Que le temps s'écoule lentement ici, entouré, comme je le suis, de glace et de neige! Cependant, un second pas a été franchi dans la réalisation de mon entreprise. J'ai réussi à fréter un navire, et je m'occupe maintenant à réunir un équipage. Les marins que j'ai déjà engagés semblent être des hommes sur lesquels je puisse compter, et il est certain qu'ils possèdent un courage à toute épreuve.
Il est cependant un désir que je n'ai encore jamais pu satisfaire, et cette lacune m'apparaît, à présent, comme profondément regrettable.
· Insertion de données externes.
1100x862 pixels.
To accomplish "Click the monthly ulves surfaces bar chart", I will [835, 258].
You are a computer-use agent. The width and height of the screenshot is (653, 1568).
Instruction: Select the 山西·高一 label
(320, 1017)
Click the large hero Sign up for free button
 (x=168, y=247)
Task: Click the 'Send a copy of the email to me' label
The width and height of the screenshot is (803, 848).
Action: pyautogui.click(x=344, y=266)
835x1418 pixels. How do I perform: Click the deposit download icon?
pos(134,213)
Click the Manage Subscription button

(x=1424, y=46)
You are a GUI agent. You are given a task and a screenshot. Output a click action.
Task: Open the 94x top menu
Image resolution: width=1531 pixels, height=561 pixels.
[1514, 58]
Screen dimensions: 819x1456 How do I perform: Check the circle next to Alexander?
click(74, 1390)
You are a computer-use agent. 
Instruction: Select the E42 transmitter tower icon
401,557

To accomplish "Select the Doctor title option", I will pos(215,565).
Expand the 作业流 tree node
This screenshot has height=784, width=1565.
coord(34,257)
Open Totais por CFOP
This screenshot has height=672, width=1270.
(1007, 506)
Je n'ai pas d'ami, Margaret. Alors que le succès me remplit d'enthousiasme, je n'ai personne avec qui je puisse partager ma joie. Si un désappointement m'attend, nul ne sera à mes côtés pour me souvenir. Certes, je confierai mes sentiments au papier, mais c'est là un pauvre confident à qui communiquer ce que l'on ressent. J'aspire à la compagnie d'un homme qui puisse sympathiser avec moi; un homme dont le regard répondrait au mien. Tu va sans doute me juger romantique, ma chère sœur, mais je ressens cruellement ce manque d'ami. Je n'ai personne auprès de moi, qui soit aimable et cependant courageux, à la fois compréhensif et cultivé, personne dont les goûts soient pareils aux miens, et qui puisse approuver mes projets ou m'aider à les modifier.